No Japão, por exemplo, a tecnologia de trens de levitação magnética promete revolucionar a mobilidade. Já a China tem atraído olhares pelo mundo todo não apenas por seus avanços tecnológicos, mas por soluções urbanas inusitadas, como o Regent International, em Hangzhou. Situado no complexo Qianjiang Century City, este edifício é muito mais que uma simples moradia: é uma verdadeira cidade vertical, projetada para abrigar até 20 mil pessoas.
A grande proposta desse "gigante" é a autossuficiência. O prédio foi desenhado para que o morador praticamente não precise colocar os pés na rua se não quiser. O complexo oferece de tudo: bistrôs, cabeleireiros, supermercados, piscinas e até espaços de coworking. Basta descer alguns andares de elevador para resolver toda a rotina de trabalho e lazer.

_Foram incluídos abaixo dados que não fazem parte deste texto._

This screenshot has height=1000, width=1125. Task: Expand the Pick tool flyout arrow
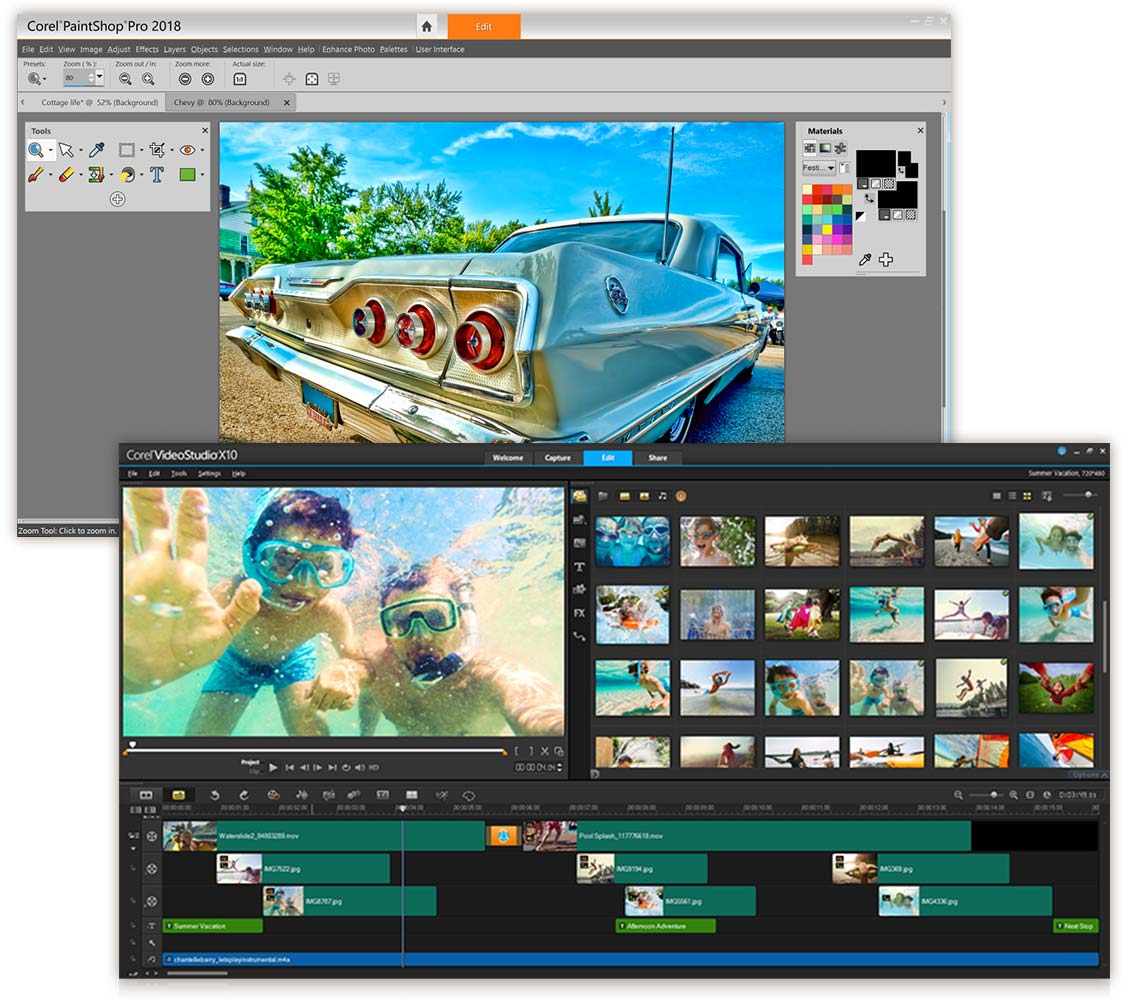(x=80, y=149)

Para o público jovem, composto majoritariamente por estudantes e recém-formados, o apelo é financeiro. Os preços variam de acordo com o conforto: é possível alugar unidades mais simples e sem janelas por cerca de 1.500 RMB (aproximadamente R$ 1.000), enquanto apartamentos com varanda e ventilação natural giram em torno de 4.000 RMB (cerca de R$ 2.600).
Comparado aos valores proibitivos de capitais como Londres ou até mesmo das grandes metrópoles brasileiras, o custo-benefício chama a atenção. No entanto, vive-se um dilema: vale a pena trocar o contato com o mundo exterior e a luz do sol pela conveniência extrema de uma redoma urbana?
A estrutura interna do prédio é completa, contando com academias, áreas de jogos e espaços esportivos, tudo organizado para que a comunidade funcione de forma independente. Para quem vive em metrópoles onde a infraestrutura básica é um desafio, essa integração pode parecer um sonho de praticidade.
Embora a ideia de morar em um prédio que funciona como uma pequena cidade possa soar claustrofóbica para quem valoriza a liberdade dos espaços abertos, para muitos chineses essa é uma resposta lógica ao crescimento populacional desenfreado e aos problemas dos grandes centros urbanos. O Regent International desafia nossa noção de lar e mostra que, no futuro, talvez a vizinhança de 20 mil pessoas esteja a apenas um clique de distância no botão do elevador.